(Activity) In the listing that follows, give every line again exactly and omit the pictures.

'''

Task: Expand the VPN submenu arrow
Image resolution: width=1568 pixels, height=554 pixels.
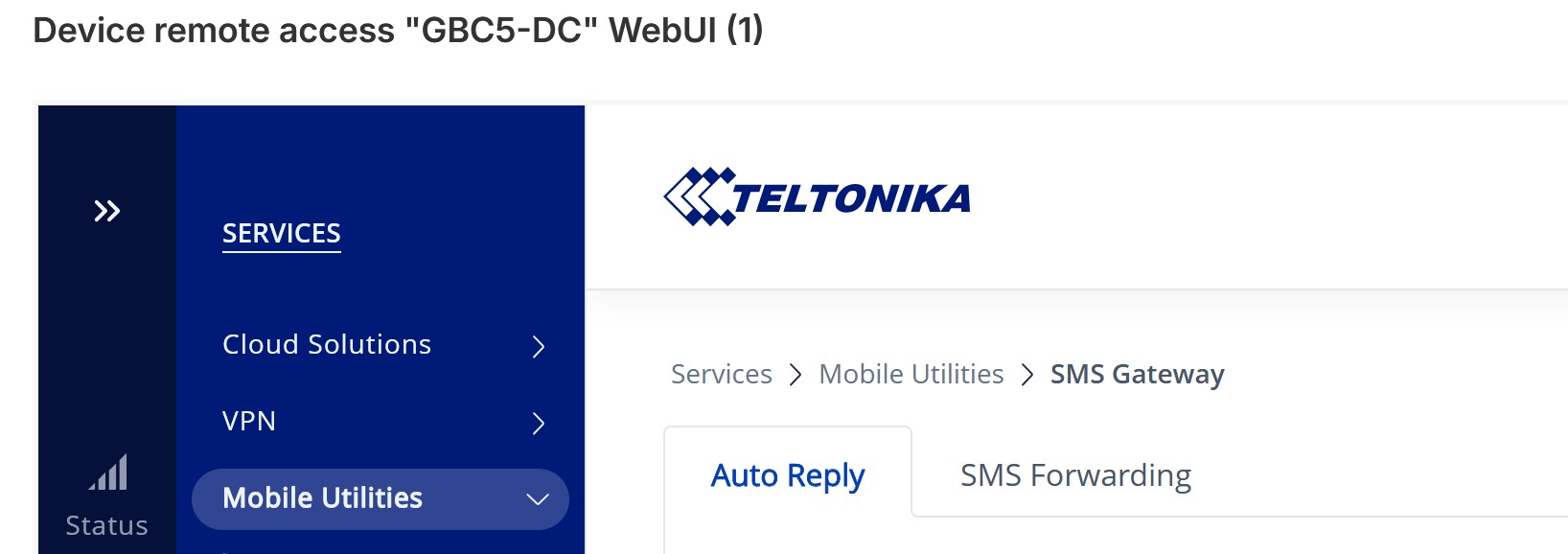Action: (539, 423)
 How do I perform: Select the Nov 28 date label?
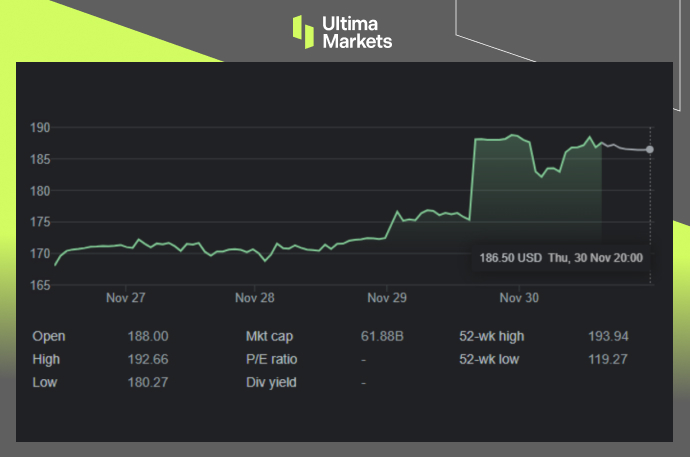[255, 298]
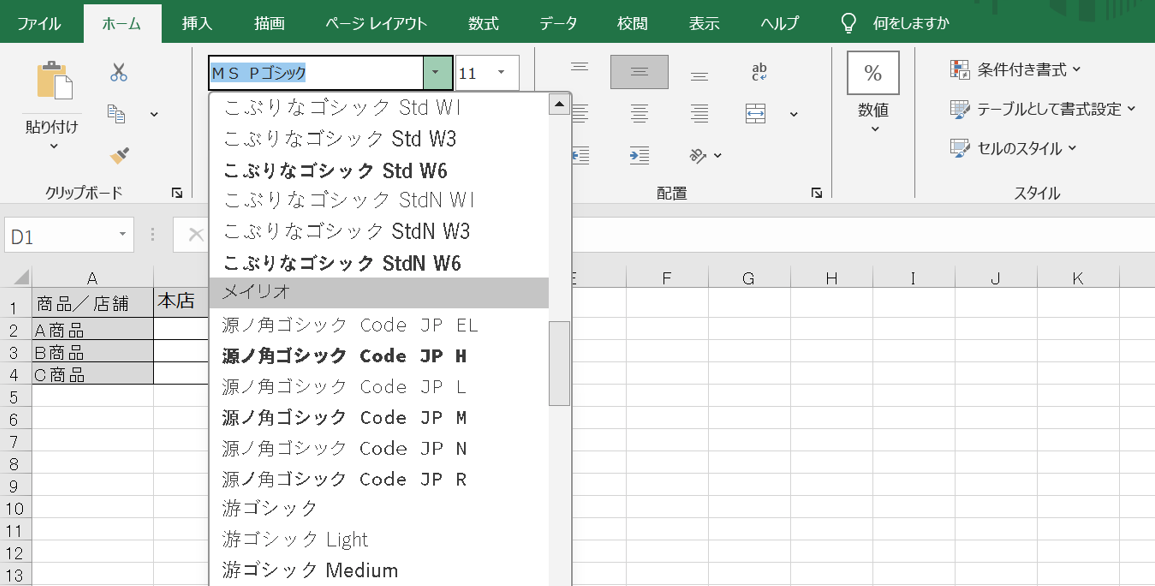The height and width of the screenshot is (586, 1155).
Task: Click the font name input box
Action: pyautogui.click(x=314, y=73)
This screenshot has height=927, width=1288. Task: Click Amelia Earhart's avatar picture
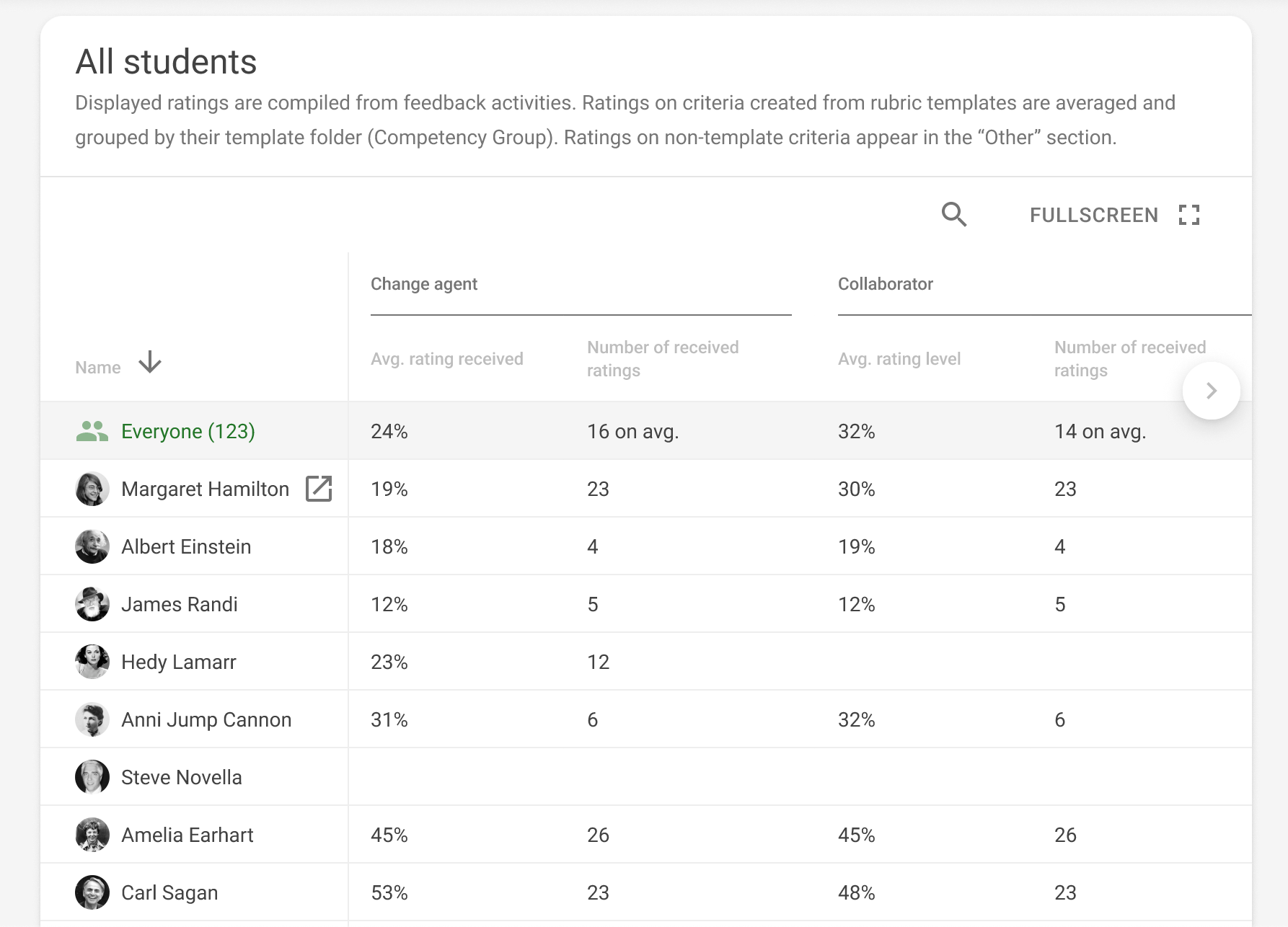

'''

(Written solution)
Task: Expand the VPN submenu arrow
Image resolution: width=1568 pixels, height=554 pixels.
Action: (539, 423)
 How do I perform: Select the Nov 28 date label?
[255, 298]
The height and width of the screenshot is (586, 1155).
Task: Click the font name input box
Action: pyautogui.click(x=314, y=73)
This screenshot has height=927, width=1288. Task: Click Amelia Earhart's avatar picture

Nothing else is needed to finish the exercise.